At the National Security Council under Bolton, officials said they had been instructed to strip references to global warming from speeches and other formal statements. But such political edicts pale in significance to the changes in the methodology of scientific reports.
Reilly, head of the Geological Survey, who does not have a background in climate change science, characterized the changes as an attempt to prepare more careful, accurate reports. "We're looking for answers with our partners and to get statistical significance from what we understand," he said.
Yet scientists said that by eliminating the projected effects of increased carbon dioxide pollution after 2040, the Geological Survey reports would present an incomplete and falsely optimistic picture of the impact of continuing to burn unlimited amounts of coal, oil and gasoline.
"The models in these reports that show different outcomes are like going to the doctor, who tells you, 'If you don't change your bad eating habits, and you don't start to exercise, you'll need a quadruple bypass, but if you do change your lifestyle, you'll have a different outcome,'" said Katharine Hayhoe, the director of the Climate Science Center at Texas Tech University and an author of the National Climate Assessment.
Not all government science agencies are planning such changes. A spokesman for the National Oceanic and Atmospheric Administration, asked if its scientists would limit the use of climate models, wrote in an email, "No changes are being considered at this time."
The push to alter the results of at least some climate science reports, several officials said, came after November's release of the second volume of the National Climate Assessment.
While the Trump administration did not try to rewrite the scientific conclusions of the report, officials sought to play it down — releasing it the day after Thanksgiving — and discredit it, with a White House statement calling it "largely based on the most extreme scenario."
Still, the report could create legal problems for Trump's agenda of abolishing regulations. This summer, the EPA is expected to finalise the legal rollback of two of President Barack Obama's most consequential policies: federal regulations to curb planet-warming pollution from vehicle tailpipes and power plant smokestacks.
Opponents say that when they challenge the moves in court, they intend to point to the climate assessment, asking how the government can justify the reversals when its own agencies have concluded that the pollution will be so harmful.
That is why officials are now discussing how to influence the conclusions of the next National Climate Assessment.
"They've started talking about how they can produce a report that doesn't lead to some silly alarmist predictions about the future," said Myron Ebell, who heads the energy program at the Competitive Enterprise Institute, an industry-funded research organization, and who led the administration's transition at the EPA.
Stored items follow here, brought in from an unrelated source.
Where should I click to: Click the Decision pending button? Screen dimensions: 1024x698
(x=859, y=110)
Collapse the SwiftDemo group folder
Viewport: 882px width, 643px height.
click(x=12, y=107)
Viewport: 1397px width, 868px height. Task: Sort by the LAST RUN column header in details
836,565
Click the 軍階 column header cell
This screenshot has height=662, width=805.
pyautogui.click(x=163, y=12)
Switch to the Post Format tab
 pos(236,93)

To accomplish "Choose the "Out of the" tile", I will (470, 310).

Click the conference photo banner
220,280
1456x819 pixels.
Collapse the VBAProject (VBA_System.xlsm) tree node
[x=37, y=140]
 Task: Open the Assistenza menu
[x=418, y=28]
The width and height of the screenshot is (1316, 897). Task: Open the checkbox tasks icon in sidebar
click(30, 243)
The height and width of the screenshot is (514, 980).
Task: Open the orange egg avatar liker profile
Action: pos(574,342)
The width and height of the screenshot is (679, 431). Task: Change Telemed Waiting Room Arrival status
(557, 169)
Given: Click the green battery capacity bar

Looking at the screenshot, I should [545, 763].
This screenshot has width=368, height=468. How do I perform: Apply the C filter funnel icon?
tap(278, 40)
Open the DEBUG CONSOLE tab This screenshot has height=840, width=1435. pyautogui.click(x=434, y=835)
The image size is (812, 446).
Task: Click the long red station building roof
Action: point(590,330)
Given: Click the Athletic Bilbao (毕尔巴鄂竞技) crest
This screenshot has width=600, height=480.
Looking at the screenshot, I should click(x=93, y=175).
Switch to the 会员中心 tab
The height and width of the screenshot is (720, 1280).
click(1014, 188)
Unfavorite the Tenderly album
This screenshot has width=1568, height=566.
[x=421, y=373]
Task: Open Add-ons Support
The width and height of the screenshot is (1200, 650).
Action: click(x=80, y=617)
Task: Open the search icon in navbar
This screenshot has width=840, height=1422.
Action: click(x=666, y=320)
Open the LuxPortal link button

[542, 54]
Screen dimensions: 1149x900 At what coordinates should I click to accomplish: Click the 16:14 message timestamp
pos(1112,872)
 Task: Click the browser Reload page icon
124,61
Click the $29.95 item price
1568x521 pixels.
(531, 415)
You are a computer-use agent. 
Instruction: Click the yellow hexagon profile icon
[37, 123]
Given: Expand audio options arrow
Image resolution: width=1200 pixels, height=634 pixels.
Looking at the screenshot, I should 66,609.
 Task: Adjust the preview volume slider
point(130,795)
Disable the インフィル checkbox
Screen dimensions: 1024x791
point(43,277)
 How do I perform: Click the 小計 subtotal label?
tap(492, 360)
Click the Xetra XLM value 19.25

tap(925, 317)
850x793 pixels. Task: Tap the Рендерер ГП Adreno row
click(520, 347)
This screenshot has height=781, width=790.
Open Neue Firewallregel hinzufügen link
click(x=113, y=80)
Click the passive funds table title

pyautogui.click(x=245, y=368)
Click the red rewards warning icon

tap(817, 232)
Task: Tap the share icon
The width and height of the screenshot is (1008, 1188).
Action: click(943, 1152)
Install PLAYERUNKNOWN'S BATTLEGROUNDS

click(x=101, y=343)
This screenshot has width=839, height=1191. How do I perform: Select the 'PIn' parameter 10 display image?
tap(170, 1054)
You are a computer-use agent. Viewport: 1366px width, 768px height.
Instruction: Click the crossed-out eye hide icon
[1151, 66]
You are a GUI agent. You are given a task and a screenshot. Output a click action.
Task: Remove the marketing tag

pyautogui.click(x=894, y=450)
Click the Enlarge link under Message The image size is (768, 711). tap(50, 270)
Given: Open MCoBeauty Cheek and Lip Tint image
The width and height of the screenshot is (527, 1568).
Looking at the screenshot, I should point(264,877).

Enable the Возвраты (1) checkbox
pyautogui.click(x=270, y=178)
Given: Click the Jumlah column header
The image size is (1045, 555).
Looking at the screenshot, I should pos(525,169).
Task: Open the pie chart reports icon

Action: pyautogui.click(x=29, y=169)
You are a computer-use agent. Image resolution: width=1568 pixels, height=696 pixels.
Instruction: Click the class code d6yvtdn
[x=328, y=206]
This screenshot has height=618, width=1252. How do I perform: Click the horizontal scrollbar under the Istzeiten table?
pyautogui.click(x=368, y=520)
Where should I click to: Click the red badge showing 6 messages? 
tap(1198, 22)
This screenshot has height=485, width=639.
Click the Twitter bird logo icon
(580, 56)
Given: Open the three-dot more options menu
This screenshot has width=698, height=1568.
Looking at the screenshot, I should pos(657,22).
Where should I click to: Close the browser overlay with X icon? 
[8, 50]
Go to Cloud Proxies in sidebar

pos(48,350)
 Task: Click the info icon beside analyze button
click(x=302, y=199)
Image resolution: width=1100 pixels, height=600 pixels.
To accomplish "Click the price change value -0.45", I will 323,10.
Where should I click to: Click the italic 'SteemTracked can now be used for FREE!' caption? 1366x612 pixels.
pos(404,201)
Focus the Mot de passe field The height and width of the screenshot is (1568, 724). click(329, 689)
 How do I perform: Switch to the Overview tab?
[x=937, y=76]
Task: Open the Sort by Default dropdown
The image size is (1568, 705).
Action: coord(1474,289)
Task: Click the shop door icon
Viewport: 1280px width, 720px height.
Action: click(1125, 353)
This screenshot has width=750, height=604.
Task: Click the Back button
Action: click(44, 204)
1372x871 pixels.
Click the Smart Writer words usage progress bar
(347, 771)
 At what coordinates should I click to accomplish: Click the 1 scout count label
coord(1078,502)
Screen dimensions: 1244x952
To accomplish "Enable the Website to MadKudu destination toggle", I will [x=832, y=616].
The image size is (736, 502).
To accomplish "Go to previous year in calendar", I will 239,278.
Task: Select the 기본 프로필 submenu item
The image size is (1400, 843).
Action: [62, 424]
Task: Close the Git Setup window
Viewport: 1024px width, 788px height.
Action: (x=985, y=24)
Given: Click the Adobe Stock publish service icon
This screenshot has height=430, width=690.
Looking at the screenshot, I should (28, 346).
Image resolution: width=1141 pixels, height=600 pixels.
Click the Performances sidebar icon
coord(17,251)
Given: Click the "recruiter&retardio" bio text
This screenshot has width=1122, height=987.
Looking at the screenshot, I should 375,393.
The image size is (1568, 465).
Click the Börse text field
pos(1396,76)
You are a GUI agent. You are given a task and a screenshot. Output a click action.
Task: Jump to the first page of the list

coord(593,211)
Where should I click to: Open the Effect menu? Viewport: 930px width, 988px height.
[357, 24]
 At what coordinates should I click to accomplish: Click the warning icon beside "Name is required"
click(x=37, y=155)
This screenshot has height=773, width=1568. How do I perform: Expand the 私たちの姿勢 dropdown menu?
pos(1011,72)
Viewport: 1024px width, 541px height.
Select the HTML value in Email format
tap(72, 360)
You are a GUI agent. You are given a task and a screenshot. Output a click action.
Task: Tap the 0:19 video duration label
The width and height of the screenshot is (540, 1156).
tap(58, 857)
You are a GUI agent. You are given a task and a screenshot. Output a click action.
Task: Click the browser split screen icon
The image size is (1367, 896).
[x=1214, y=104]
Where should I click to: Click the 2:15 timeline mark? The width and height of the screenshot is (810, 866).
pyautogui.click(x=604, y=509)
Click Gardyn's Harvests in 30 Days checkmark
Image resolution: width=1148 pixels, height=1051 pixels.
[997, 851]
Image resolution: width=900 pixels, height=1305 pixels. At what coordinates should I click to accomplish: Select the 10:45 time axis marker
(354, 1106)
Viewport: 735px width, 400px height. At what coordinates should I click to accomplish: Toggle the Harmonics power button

A key change, he said, would be to emphasize historic temperatures rather than models of future atmospheric temperatures, and to eliminate the "worst-case scenarios" of the effect of increased carbon dioxide pollution — sometimes referred to as "business as usual" scenarios because they imply no efforts to curb emissions.
Scientists said that eliminating the worst-case scenario would give a falsely optimistic picture. "Nobody in the world does climate science like that," said Michael Oppenheimer, professor of geosciences and international affairs at Princeton. "It would be like designing cars without seat belts or air bags."
Outside the United States, climate scientists had long given up on the White House being anything but an outlier in policy. But they worry about the loss of the government as a source for reliable climate research.
"It is very unfortunate and potentially even quite damaging that the Trump administration behaves this way," said Johan Rockström, director of the Potsdam Institute for Climate Impact Research in Germany. "There is this arrogance and disrespect for scientific advancement — this very demoralising lack of respect for your own experts and agencies."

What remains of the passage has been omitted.